Requirement: Span requested from the data below: the line with "[Spotify] (151, 2387)" through the line with "Zustimmen [button] (1276, 1003)", both included. Give only these lines again, exactly, and leave every picture out.

------------------------------------------------

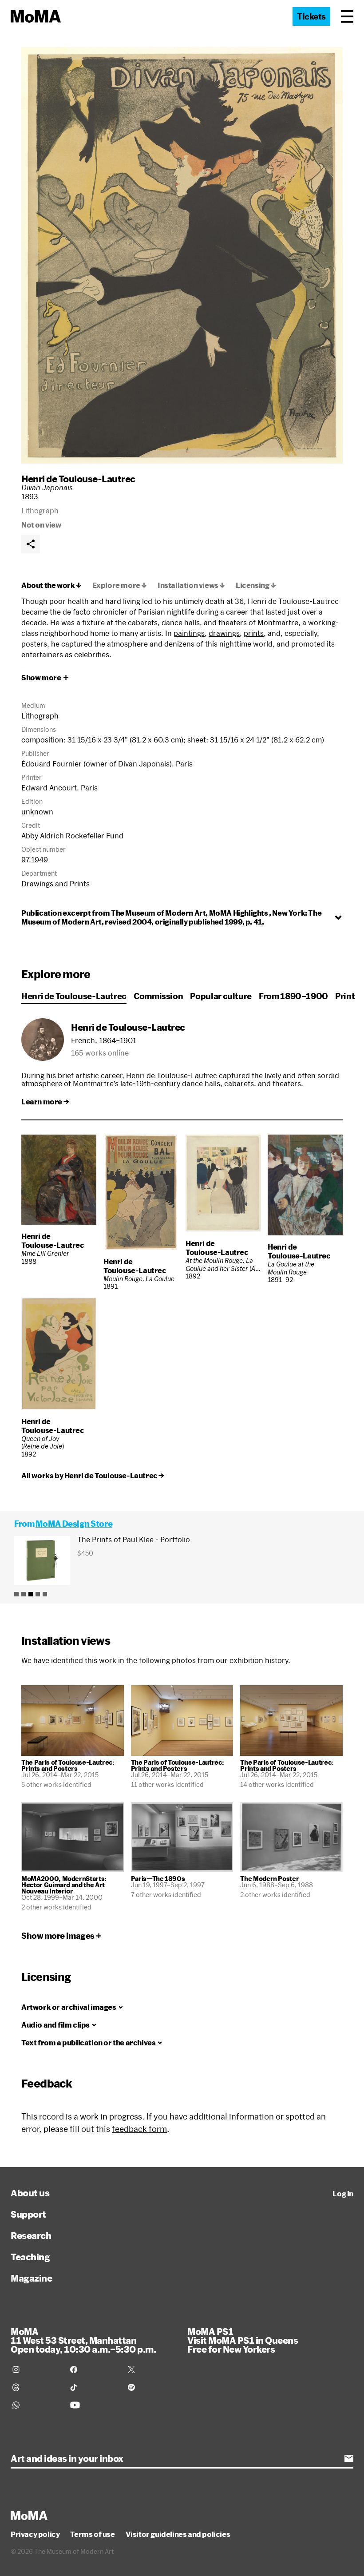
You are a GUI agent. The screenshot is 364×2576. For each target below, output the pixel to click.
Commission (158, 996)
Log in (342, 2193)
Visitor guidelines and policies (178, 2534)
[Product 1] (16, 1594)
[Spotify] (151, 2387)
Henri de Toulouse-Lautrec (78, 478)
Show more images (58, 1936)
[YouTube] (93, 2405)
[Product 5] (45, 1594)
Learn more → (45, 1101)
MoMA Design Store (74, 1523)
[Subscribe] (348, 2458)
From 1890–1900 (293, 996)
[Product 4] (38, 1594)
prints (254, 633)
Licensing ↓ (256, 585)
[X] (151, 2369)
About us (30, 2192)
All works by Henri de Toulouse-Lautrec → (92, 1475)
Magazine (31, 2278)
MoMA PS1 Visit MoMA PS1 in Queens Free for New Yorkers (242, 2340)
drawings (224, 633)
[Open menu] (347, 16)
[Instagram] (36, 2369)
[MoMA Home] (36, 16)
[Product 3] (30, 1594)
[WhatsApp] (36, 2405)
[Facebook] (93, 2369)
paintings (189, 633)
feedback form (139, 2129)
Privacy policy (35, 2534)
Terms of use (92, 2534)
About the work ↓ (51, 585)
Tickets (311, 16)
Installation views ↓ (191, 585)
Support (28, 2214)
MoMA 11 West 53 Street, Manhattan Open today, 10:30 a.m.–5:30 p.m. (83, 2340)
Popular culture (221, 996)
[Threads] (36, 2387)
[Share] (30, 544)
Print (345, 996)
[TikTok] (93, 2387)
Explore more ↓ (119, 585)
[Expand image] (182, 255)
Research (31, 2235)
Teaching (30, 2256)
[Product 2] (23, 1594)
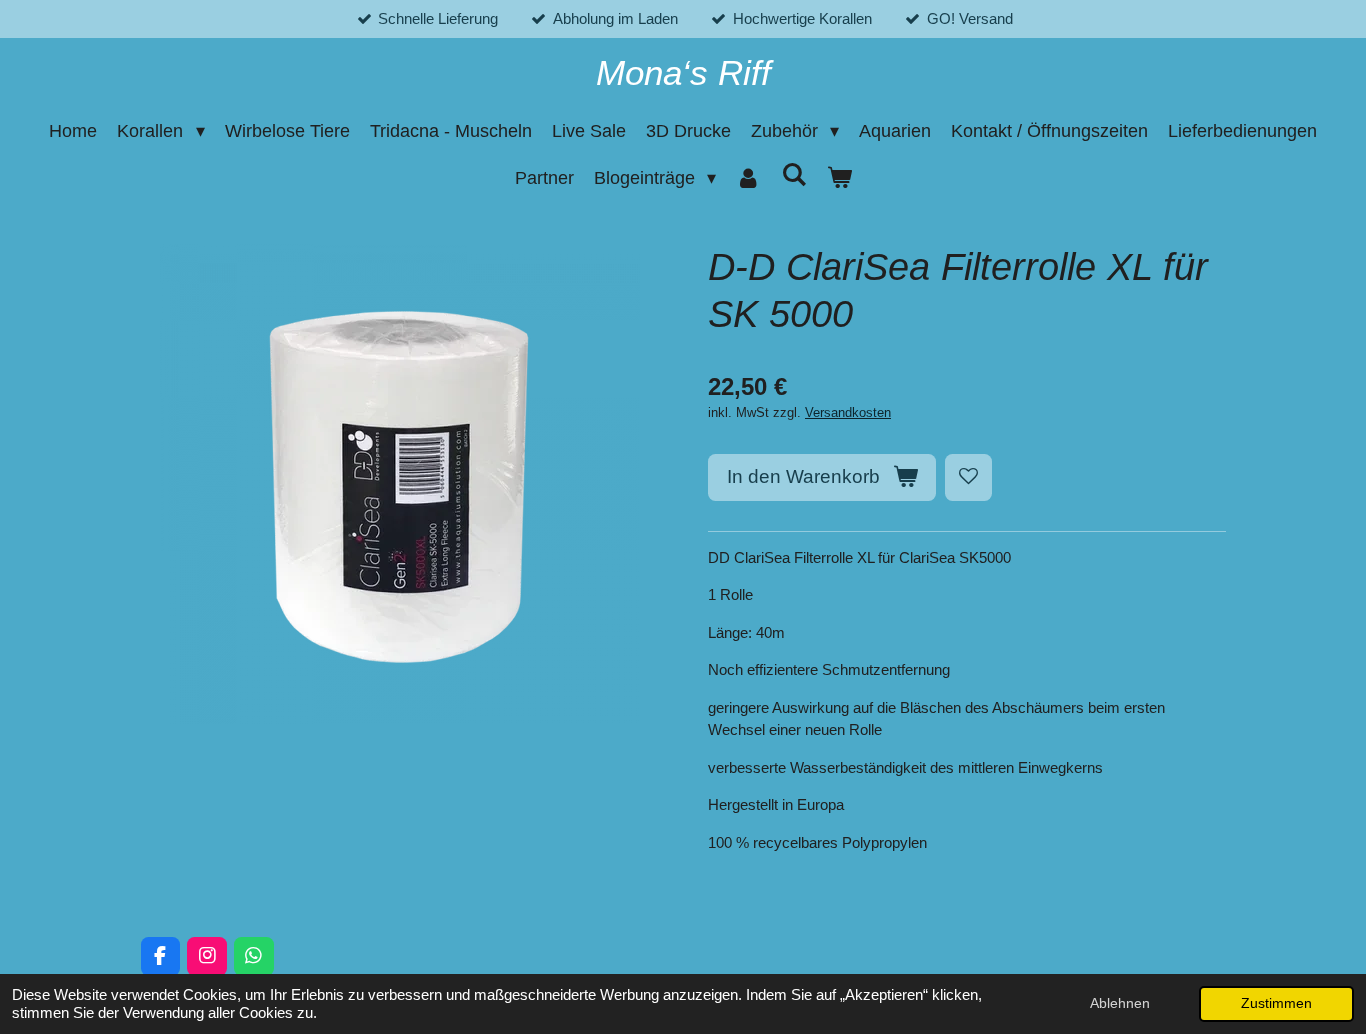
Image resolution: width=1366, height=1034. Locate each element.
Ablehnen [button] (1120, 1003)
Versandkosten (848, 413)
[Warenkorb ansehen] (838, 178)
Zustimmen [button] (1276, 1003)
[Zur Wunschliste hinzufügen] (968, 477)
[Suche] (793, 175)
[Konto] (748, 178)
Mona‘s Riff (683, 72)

------------------------------------------------

Task solution:
[Spotify] (151, 2387)
Henri de Toulouse-Lautrec (78, 478)
Show more images (58, 1936)
[YouTube] (93, 2405)
[Product 5] (45, 1594)
Learn more → (45, 1101)
MoMA Design Store (74, 1523)
[Subscribe] (348, 2458)
From 1890–1900 (293, 996)
[Product 4] (38, 1594)
prints (254, 633)
Licensing ↓ (256, 585)
[X] (151, 2369)
About us (30, 2192)
All works by Henri de Toulouse-Lautrec → (92, 1475)
Magazine (31, 2278)
MoMA PS1 Visit MoMA PS1 in Queens Free for New Yorkers (242, 2340)
drawings (224, 633)
[Open menu] (347, 16)
[Instagram] (36, 2369)
[MoMA Home] (36, 16)
[Product 3] (30, 1594)
[WhatsApp] (36, 2405)
[Facebook] (93, 2369)
paintings (189, 633)
feedback form (139, 2129)
Privacy policy (35, 2534)
Terms of use (92, 2534)
About the work ↓ (51, 585)
Tickets (311, 16)
Installation views ↓ (191, 585)
Support (28, 2214)
MoMA 11 West 53 Street, Manhattan Open today, 10:30 a.m.–5:30 p.m. (83, 2340)
Popular culture (221, 996)
[Threads] (36, 2387)
[Share] (30, 544)
Print (345, 996)
[TikTok] (93, 2387)
Explore more ↓ (119, 585)
[Expand image] (182, 255)
Research (31, 2235)
Teaching (30, 2256)
[Product 2] (23, 1594)
Image resolution: width=1366, height=1034. Locate each element.
Ablehnen [button] (1120, 1003)
Versandkosten (848, 413)
[Warenkorb ansehen] (838, 178)
Zustimmen [button] (1276, 1003)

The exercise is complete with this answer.